*SOURCE EXTRACT:*
=== Begin Enclosure ===
Rather than attempt to reason out why everyone (at least those in the half recommending lower dosages) ought to be wrong on logic and misconceptions such as these, the thing to do would be to look at the evidence.
You have probably already been pointed to a dose-response study in the medical literature, recently published, that validated what I have said on this point. If not, surely it can be found as it has been posted many times recently. Also a Pubmed search would readily turn it up.
So the question should rather be, Why take, on an ongoing basis, a dose that is shown to be pure excess, not delivering higher testosterone than the top end of the amount commonly recommended here?
Especially as HCG use during a cycle is intended merely to prevent testicular atrophy and maintain function. Most certainly one doesn’t need to go past the dose that already maximizes testosterone production to do that.
There’s also the consideration that you are confused about the entire thing, wanting to use HCG post-cycle. Don’t do that: use it as described above. For which the low end of the dosage range commonly recommended here is entirely sufficient.
Its proper use, with regard to steroid cycles, is as a preventative: to have the testes ready to go when LH production resumes.
The wrong use is as you were planning, to fail to engage in such prevention, then stimulate testosterone production via the HCG that will itself be inhibitory to recovering already-inhibited LH production.
I appreciate that someone with a colorful name like Big Cat or something wrote some webpages saying these things, and sure, half of webpages say one thing and half say another. What is needed is judgment as to what makes sense and what has some sound basis behind it and what does not have so much of that behind it.
=== End Enclosure ===
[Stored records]
=== Begin Enclosure ===
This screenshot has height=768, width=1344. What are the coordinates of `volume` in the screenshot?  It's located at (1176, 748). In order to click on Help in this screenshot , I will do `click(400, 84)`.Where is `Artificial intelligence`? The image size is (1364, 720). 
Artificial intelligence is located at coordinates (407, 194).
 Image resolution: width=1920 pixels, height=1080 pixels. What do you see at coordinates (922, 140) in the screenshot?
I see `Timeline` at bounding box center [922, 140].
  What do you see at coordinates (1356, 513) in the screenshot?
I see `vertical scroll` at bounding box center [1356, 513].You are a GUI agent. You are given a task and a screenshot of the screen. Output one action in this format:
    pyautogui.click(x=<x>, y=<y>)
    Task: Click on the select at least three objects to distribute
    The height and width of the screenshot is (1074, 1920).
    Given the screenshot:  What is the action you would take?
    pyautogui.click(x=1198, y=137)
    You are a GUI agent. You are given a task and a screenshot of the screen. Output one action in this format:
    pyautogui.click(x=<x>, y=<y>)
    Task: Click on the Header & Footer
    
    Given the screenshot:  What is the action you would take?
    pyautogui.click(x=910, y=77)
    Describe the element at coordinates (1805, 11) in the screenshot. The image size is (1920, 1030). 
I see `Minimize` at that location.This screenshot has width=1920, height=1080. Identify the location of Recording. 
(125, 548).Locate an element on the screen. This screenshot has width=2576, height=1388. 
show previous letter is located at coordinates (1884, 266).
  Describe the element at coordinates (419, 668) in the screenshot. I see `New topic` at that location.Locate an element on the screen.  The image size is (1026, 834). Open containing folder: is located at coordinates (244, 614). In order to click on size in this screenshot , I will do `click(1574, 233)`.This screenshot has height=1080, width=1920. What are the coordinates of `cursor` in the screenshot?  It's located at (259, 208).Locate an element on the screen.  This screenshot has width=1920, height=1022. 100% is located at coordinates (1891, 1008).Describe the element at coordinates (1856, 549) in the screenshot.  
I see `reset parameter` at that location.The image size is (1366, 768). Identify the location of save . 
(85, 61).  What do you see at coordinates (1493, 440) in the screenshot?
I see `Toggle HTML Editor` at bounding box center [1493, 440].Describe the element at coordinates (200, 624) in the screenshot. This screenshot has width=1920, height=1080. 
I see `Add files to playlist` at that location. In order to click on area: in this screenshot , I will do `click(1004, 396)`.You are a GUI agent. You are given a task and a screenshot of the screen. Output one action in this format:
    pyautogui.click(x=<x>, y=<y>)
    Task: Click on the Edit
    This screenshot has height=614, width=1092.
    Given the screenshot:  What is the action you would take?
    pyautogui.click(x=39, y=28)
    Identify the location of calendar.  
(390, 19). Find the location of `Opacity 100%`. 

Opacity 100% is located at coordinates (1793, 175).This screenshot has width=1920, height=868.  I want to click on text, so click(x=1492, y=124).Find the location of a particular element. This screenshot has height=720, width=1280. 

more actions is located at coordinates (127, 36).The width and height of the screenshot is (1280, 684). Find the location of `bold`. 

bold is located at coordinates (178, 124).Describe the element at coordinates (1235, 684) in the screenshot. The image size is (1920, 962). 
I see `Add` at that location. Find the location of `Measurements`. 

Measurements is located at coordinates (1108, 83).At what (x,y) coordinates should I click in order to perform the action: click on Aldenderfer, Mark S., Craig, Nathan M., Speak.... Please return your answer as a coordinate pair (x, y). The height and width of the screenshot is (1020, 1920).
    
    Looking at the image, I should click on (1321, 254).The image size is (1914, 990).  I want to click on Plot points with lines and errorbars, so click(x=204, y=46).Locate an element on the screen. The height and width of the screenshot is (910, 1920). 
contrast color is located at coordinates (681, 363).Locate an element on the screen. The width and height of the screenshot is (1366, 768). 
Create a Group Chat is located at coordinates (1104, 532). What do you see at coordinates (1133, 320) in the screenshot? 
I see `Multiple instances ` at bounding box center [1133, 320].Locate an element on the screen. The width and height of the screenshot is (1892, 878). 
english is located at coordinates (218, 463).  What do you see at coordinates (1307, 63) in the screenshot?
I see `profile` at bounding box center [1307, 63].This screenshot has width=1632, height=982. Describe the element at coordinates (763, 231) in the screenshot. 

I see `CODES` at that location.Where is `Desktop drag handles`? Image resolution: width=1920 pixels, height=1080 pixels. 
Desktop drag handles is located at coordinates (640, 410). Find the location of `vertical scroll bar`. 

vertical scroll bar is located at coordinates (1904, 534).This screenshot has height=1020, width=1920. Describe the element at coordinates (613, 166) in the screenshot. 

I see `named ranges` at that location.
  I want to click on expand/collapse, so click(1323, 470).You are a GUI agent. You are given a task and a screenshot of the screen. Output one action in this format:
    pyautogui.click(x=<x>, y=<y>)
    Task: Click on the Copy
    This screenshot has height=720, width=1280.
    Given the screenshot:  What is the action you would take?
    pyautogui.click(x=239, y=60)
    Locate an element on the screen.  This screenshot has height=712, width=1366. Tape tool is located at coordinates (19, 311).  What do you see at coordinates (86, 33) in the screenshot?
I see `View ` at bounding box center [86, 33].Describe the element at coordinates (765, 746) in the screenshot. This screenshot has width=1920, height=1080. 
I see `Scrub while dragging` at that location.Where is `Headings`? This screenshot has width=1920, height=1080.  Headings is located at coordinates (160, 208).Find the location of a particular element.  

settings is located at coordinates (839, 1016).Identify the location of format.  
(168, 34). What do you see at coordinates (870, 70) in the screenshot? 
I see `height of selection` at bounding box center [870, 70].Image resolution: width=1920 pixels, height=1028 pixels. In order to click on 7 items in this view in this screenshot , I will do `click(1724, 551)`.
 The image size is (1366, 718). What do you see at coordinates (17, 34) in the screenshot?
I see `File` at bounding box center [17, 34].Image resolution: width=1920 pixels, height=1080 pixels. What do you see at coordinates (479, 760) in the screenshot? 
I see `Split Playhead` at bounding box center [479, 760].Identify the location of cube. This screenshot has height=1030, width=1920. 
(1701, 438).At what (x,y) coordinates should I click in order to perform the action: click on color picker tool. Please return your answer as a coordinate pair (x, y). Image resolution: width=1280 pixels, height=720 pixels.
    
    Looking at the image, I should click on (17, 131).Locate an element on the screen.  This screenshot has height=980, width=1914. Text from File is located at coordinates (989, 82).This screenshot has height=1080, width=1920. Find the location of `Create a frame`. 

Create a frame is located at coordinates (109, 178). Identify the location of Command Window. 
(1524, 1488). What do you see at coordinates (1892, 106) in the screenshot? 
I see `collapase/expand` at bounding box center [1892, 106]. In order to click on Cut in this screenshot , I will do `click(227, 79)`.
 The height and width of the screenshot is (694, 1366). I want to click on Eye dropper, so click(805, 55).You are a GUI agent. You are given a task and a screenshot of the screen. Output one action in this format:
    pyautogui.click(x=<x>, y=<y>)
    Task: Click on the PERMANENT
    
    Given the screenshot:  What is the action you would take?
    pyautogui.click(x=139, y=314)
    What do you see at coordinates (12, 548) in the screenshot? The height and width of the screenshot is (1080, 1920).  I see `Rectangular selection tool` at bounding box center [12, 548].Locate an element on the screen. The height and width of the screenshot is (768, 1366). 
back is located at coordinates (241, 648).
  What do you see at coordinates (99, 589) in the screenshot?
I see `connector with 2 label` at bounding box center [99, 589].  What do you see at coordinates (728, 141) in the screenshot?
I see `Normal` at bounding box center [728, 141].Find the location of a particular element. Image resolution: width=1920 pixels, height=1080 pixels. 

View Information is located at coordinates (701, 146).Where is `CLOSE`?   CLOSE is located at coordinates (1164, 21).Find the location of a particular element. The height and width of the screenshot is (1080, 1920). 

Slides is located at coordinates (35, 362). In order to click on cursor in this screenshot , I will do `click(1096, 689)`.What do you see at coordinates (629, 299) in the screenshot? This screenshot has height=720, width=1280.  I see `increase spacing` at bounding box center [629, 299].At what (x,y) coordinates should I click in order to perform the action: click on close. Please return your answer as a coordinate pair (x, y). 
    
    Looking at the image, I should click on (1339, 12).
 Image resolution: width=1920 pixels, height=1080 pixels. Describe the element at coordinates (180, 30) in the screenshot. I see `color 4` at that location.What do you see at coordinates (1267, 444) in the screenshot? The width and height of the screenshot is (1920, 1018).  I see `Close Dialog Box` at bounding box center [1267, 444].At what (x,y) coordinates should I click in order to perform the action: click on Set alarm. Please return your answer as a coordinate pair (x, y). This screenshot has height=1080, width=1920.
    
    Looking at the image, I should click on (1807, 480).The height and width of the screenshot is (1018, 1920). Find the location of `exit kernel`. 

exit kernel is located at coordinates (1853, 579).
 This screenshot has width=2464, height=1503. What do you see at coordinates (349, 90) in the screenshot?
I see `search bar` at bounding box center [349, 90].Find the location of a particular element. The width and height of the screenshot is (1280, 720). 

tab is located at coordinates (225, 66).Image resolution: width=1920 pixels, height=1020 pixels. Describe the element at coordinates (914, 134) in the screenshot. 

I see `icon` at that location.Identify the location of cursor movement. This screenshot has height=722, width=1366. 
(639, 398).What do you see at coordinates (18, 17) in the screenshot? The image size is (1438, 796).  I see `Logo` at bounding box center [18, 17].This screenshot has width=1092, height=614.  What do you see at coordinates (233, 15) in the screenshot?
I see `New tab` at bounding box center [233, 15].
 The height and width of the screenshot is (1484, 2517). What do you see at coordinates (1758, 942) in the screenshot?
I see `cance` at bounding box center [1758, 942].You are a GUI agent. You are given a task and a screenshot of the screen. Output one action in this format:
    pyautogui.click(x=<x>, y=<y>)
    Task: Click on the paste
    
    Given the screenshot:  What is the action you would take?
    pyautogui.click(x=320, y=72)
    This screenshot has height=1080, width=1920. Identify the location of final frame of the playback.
=== End Enclosure ===
*INSTRUCTIONS:*
• a. From the passage on HCG dosing, list each purpose it gives for proper HCG use with steroid cycles.
• b. Repeat everything in the passage on HCG dosing from "Especially as HCG" down to "to do that.".

*EXERCISE ANSWERS:*
• a.
- To prevent testicular atrophy
- To maintain testicular function
- To have the testes ready to go when LH production resumes

• b.
Especially as HCG use during a cycle is intended merely to prevent testicular atrophy and maintain function. Most certainly one doesn’t need to go past the dose that already maximizes testosterone production to do that.